Thursday, 3 November 2016

What does success look like?

The glorious month of Tishrei is over, Rosh Hashanah is a long forgotten memory and even the succah and the flayed willows are tidied up and gone for another year.
What is left?

Measuring the success of the Rosh Hashanah season is a strange business. Did more people come? Did they have more fun? Did they pay more money? Did we finish on time? All important, but drastically incomplete scales of measurement. Maybe better markers of success can be found in these sorts of question; Did more people come the Shabbat after all the festive decorations are dismantled? 
Will we be, as a community, stronger next year than we were last year? 

I never know how to answer the question, ‘are you ready?’ put to me with remarkable regularity in the days leading up to Rosh Hashanah and Yom Kippur. The answer I usually give is that I have no idea. I’m wholly persuaded by the sagacity of Chinese Premier Zhou Enlai who, when asked in 1972, what he thought of the eighteenth century French Revolution, reportedly responded, ‘It’s too soon to tell.’

But here are a few observations that interest me.
We had visiting grandparents. One of the most savage markers of the decline of a Jewish community is when grandparents leave to be closer to their children and grandchildren. It’s something I’ve seen in a number of provincial communities in particular. For some years we were that community. Our youth went elsewhere and a number of grandparents followed. But now we are experiencing the reverse, visiting grandparents, often, interestingly spending time with us rather than their home orthodox communities because of the welcome we have provided their children, in-laws and next generations.

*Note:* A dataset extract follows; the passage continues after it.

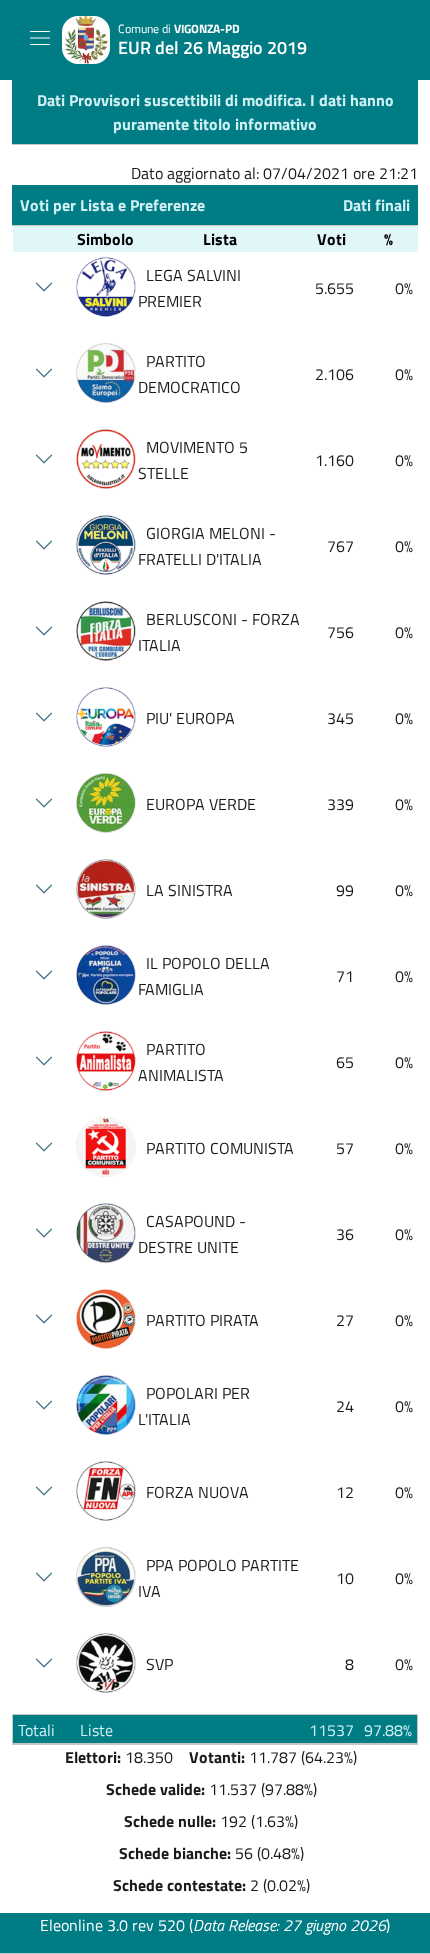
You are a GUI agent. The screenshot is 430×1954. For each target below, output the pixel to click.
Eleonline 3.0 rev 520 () (215, 1925)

The new Machzor went down very well. I had only excellent feedback on the new Sacks/Koren Machzor we debuted this year. Well one member raised a concern that the commentary was too interesting and distracted them from prayer, therefore proving that you really can’t please everyone. A development like this is a huge challenge, and the fact that it didn’t feel that way is a testament to the openness of the community (and in particular Ed’s sterling work on page number duty). We know there were a few periods where it was very difficult to follow Cantor Jason’s Routledge-led service in the Koren, and that will have attention over the year. Please do let me have any other feedback.

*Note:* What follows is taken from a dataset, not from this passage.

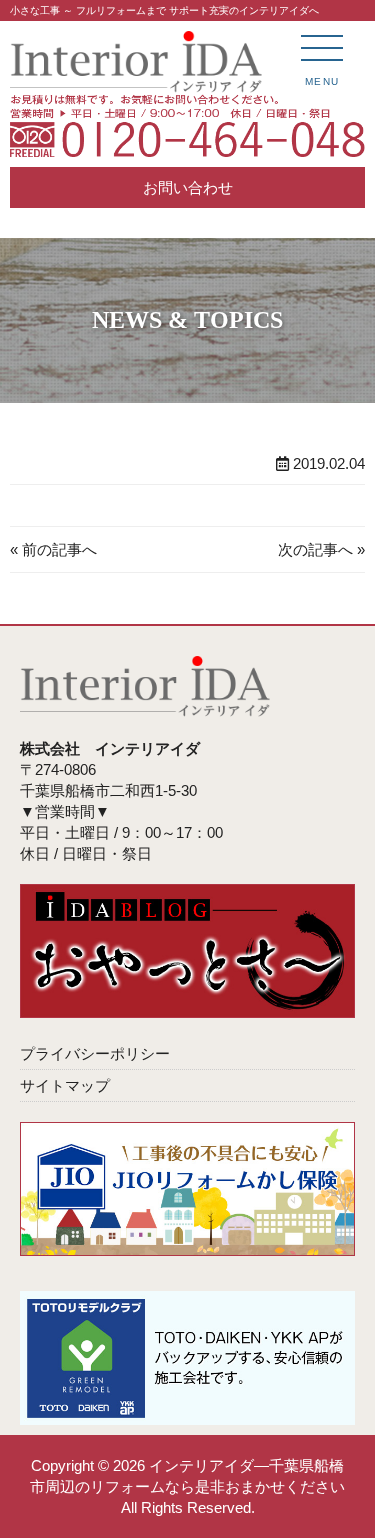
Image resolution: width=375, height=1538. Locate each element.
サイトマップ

Some people listened to my sermons. I had a correspondent share they were writing stuff down, in the context of my Yizkor sermon. I found someone using the image of the Port Jew I had shared on Rosh Hashanah. I even had someone share their best advice on how to treat an invasion of drosophila. Most touchingly my sermon on refugee and in particular the work of the Separated Child Foundation and the Asylum Drop-In Centre (which launches this week) seems to have struck a chord. Many of you have been generous with your funds, your clothes and other gifts and your time. I salute your generosity and feel very humbled by the impact the services have made. For more information on ways to support these important projects - in particular for more information on how to volunteer, please be in touch.

There is plenty to do; to continue our open-hearted and open-minded approach to Judaism. We remain utterly dependent on people coming, taking part and supporting the community financially as well as physically and spiritually. To everyone who supported us in this last month in any way, I am deeply grateful.

So normality returns. We need your support on dark Friday evenings, at the start of Shabbat morning prayers, the Cheder is back, we’ve a communal Friday night dinner to look forward to and I hope all this, and so much more, will have your support.